もう一つはカウンターが少し狭いということだ。狭い、と言っても椅子を2つ並べられるくらいのスペースはある。しかし、椅子に座って距離を取れるほどのスペースはない。つまり何が言いたいかというと…
「ちょっと狭くありません?」
僕は、僕が持参したハードカバーを盾にするように持ち替えた。
「そぉ?」
狭いというか、近い。ちょっと油断すると肩とか髪が僕に触れてしまう。そのたびになんというか甘い香りが鼻腔をくすぐる。
隣に座っているのは僕の先輩、桜庭奏さん。控えめにいって高身長の美人。肩まで届く艷やかな黒髪と悪戯っぽい光を宿した大きな双眸が特徴的な僕の相方。その瞳に見つめられると、なぜだか妙に落ち着かない。
「そういえば、可笑しかったよ。さっきの朽葉クン」
「そんなにですか?」
「うん。だって私の顔を見るなりギョッとして周りをキョロキョロしだすんだもん」
さっきは確かにヘマをしてしまった。いきなりの登場だったからつい、横目で書棚の場所を確認してしまったのだ。
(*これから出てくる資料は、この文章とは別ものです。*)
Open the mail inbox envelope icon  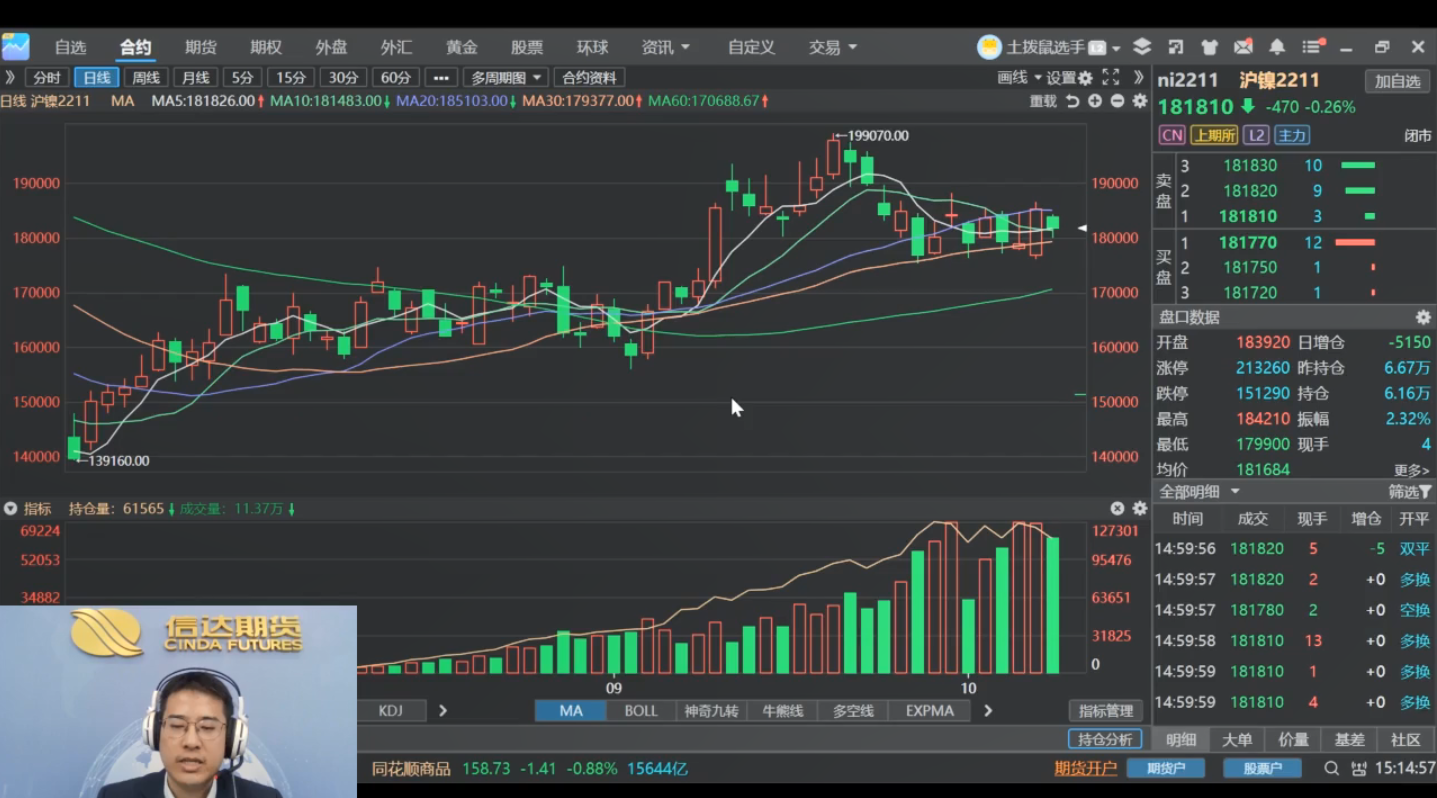(1243, 47)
「でも不思議だなあ。どうして周りをキョロキョロしたんだろう?」
「さぁ…突然の来訪だったからじゃないですか?」
来訪じゃない。『襲来』と言いたいのを我慢する。どちらにしても苦しい言い訳だが。
「何か気になるものでもあったのかなあ?」
先輩は周りをグルッと見渡した。この学校では珍しく、今日は割と多くの生徒が利用していた。
割と多くとは何人くらいか?
15?20?いいや答えは7人だ。よく言われるのだがこの学校の読書家人口割合は高くない。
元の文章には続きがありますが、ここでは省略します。